Instrumental variables methods are the backbone of causal inference because they can solve a wide variety of very thorny inference problems, including selection bias or measurement error in x, under some restrictive assumptions. The ideal setting for instrumental variables is an experiment, where a treatment is randomly assigned, but perhaps not every case assigned to treatment gets treated, and some cases not assigned to treatment do get treated. If we are interested in estimating the effect of treatment rather the effect of assignment to treatment, we can rely on instrumental variables.
To give an unbiased and consistent estimate of impact, a linear regression estimating y = Xb+e needs X to be uncorrelated with the error term, e. When a variable x in the set X is correlated with e, we say that x is endogenous and its associated coefficient is inconsistently estimated, which can arise from selection bias or measurement error in x . If we can find another variable, z, that is not correlated with e but is strongly correlated with x, we can use z as an instrument for x. This is trivially true in an experiment, where assignment to treatment z is random, so we know z cannot be correlated with e but will be strongly correlated with treatment x.

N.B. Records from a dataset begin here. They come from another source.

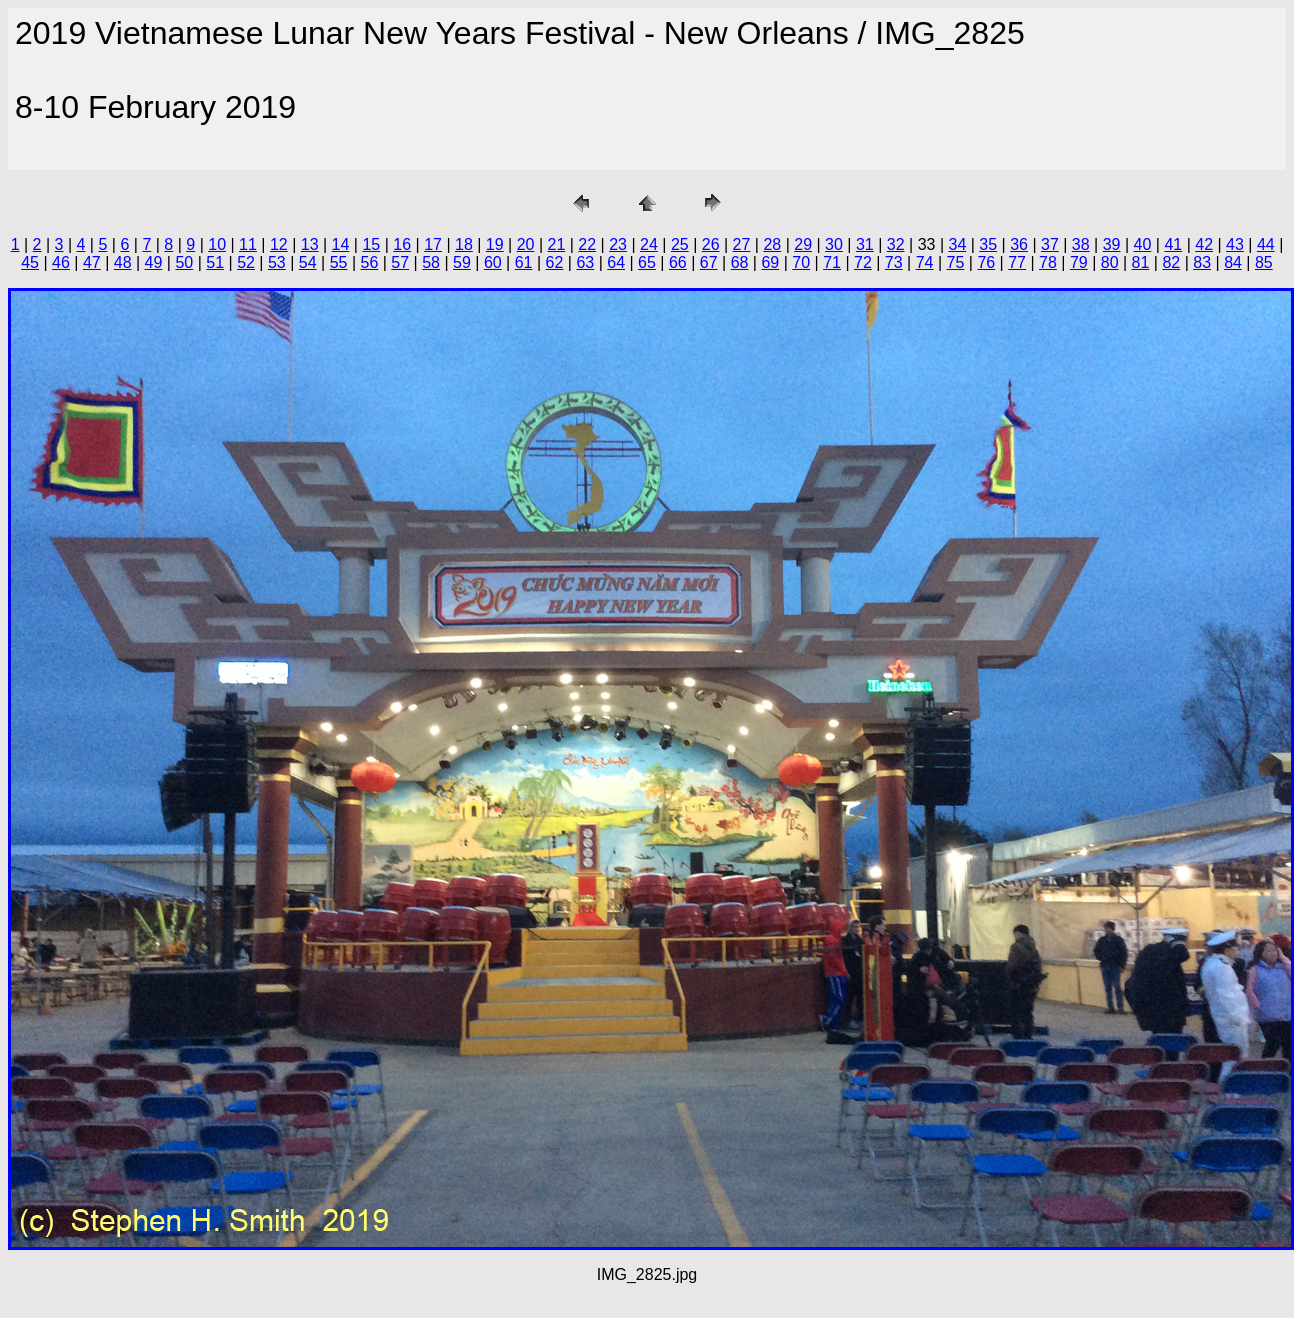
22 (587, 244)
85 (1264, 262)
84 (1233, 262)
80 (1110, 262)
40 (1143, 244)
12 (279, 244)
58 (431, 262)
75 (956, 262)
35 (988, 244)
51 (215, 262)
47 (92, 262)
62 (555, 262)
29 (803, 244)
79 (1079, 262)
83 (1202, 262)
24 (649, 244)
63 (585, 262)
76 (986, 262)
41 (1173, 244)
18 (464, 244)
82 (1171, 262)
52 (246, 262)
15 (371, 244)
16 (402, 244)
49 (154, 262)
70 (801, 262)
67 (709, 262)
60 (493, 262)
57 (400, 262)
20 (526, 244)
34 (957, 244)
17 (433, 244)
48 (123, 262)
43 (1235, 244)
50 (184, 262)
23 (618, 244)
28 (772, 244)
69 (770, 262)
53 (277, 262)
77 (1017, 262)
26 (711, 244)
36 (1019, 244)
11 (248, 244)
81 (1141, 262)
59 (462, 262)
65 (647, 262)
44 (1266, 244)
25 (680, 244)
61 (524, 262)
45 (30, 262)
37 (1050, 244)
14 (341, 244)
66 (678, 262)
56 (370, 262)
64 (616, 262)
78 (1048, 262)
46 (61, 262)
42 (1204, 244)
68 (740, 262)
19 (495, 244)
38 (1081, 244)
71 (832, 262)
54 (308, 262)
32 (896, 244)
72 (863, 262)
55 (339, 262)
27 (742, 244)
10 (217, 244)
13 (310, 244)
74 (925, 262)
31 (865, 244)
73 (894, 262)
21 (557, 244)
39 (1112, 244)
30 (834, 244)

There are other situations where a “natural experiment” arises in which factors not correlated with individuals’ unobserved characteristics (all of which are absorbed into the error term e in a linear regression) can be used as in instrument for participation in treatment. For example, living near a hospital that has more psychiatric service intensity than an average hospital will tend to increase by a small amount the probability of getting any psychiatric treatment, and can be used as an instrument for receipt of treatment (Loprest and Nichols 2008). Living near a charter school in Washington, DC, can be used as an instrument for attending a charter (Nichols and Özek 2010).

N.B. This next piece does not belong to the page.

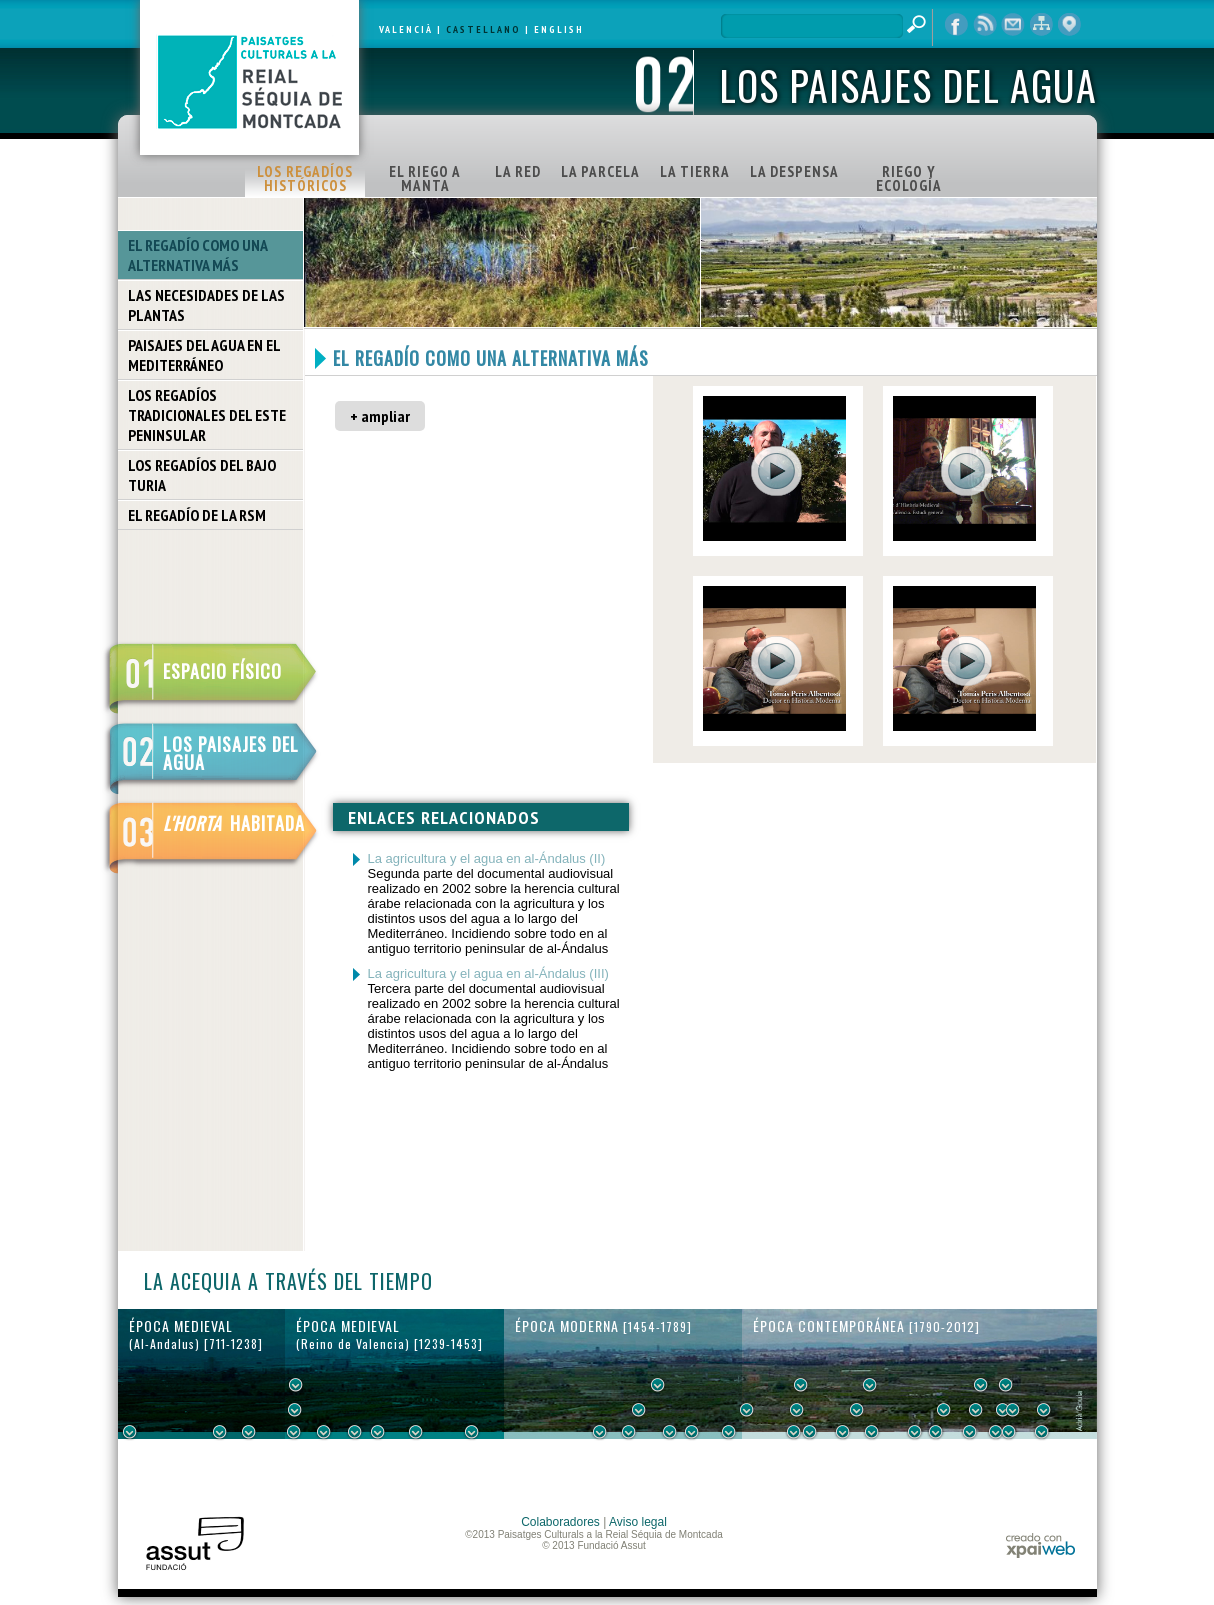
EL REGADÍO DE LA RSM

For this method to work well, the excluded instrument z has to be entirely uncorrelated with the error e in the equation y = Xb+e, and it needs to be very strongly correlated with the endogenous treatment x. Even a small amount of positive or negative correlation between z and e can render instrumental variables methods worse than an uncorrected linear regression, and a weak correlation between z and x can produce higher levels of bias and size distortions (inference where the standard errors estimates are far smaller than they should be); see Nichols (2007) for further reading.